Prokuratura Rejonowa w Limanowej zdecyduje
w sobotę o losie rodziców 19-letniej Bożeny K. z Poręby Wielkiej w gminie Niedźwiedź. Dziewczyna oskarżyła ojca o molestowanie
seksualne i znęcanie. Nad córką miała się też pastwić matka -
czytamy w "Gazecie Krakowskiej".
30.12.2006 | aktual.: 30.12.2006 00:45
Zalogowani mogą więcej
Możesz zapisać ten artykuł na później. Znajdziesz go potem na swoim koncie użytkownika
W czwartek rodzice nastolatki zostali zamknięci w areszcie w Limanowej.

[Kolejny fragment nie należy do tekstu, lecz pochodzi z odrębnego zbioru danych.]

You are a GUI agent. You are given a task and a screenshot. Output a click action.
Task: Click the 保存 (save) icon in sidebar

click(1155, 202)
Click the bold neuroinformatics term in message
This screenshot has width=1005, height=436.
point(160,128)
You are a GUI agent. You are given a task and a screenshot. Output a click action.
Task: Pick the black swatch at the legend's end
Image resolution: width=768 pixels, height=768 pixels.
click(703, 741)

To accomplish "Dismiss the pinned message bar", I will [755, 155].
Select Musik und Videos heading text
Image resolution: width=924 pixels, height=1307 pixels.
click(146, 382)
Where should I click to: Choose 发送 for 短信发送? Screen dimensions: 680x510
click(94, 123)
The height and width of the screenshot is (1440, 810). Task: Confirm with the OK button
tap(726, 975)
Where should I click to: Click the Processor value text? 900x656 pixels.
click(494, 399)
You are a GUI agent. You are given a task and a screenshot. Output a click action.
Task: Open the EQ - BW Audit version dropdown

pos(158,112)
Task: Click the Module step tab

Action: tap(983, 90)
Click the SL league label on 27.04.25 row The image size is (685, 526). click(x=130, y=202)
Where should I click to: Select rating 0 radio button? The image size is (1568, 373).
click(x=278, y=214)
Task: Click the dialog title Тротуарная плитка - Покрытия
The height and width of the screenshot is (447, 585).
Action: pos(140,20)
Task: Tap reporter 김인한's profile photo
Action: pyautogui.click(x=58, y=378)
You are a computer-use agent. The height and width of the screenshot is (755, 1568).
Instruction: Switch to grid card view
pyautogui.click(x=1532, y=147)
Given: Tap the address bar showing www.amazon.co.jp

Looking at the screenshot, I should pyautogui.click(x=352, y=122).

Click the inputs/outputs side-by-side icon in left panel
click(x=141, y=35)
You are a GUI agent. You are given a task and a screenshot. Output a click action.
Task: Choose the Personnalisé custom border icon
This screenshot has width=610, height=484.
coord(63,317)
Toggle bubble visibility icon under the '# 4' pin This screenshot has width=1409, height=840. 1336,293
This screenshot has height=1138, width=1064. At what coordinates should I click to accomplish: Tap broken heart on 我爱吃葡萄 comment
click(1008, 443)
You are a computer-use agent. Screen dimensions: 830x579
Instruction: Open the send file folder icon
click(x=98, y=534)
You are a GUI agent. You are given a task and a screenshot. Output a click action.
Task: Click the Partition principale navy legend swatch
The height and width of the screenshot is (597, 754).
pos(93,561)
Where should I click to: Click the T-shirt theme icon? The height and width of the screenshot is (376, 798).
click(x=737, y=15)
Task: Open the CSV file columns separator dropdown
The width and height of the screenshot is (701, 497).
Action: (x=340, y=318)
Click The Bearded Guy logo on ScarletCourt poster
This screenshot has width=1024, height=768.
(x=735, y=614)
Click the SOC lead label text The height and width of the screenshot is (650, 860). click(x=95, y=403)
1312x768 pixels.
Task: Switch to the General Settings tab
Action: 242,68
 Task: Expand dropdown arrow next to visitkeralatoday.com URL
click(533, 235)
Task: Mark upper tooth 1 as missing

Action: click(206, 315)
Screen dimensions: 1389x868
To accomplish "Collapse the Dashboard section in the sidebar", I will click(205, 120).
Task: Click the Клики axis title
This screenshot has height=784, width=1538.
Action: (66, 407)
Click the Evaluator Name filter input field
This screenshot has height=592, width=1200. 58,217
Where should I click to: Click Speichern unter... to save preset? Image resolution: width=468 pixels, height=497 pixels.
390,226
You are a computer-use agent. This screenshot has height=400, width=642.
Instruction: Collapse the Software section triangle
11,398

Sprawa jest znana krakowskiej prokuraturze od początku grudnia. Przyspieszenia nabrała dopiero teraz. Z postępowania wyłączono komisariat policji w Mszanie Dolnej, bo rzekomo nie reagował na skargi dziewczyny. Do nas sprawa trafiła 21 grudnia - mówi prokurator rejonowy w Limanowej Janina Tomasik.
Dziewczyna podała w zgłoszeniu, że przez osiem lat była molestowana przez ojca, a także wielokrotnie bita, m.in. łańcuchem. W dręczeniu córki miała także brać udział jej matka - wyjaśnia.
W piątek późnym popołudniem, w obecności psychologa, Bożena K. była przesłuchiwana. Równolegle trwały przesłuchania świadków. W zależności od ich wyników podejmiemy dalsze decyzje - mówi prokurator. Niewykluczony jest wniosek o areszt tymczasowy dla rodziców, na co musi się jednak zgodzić sąd - dodaje.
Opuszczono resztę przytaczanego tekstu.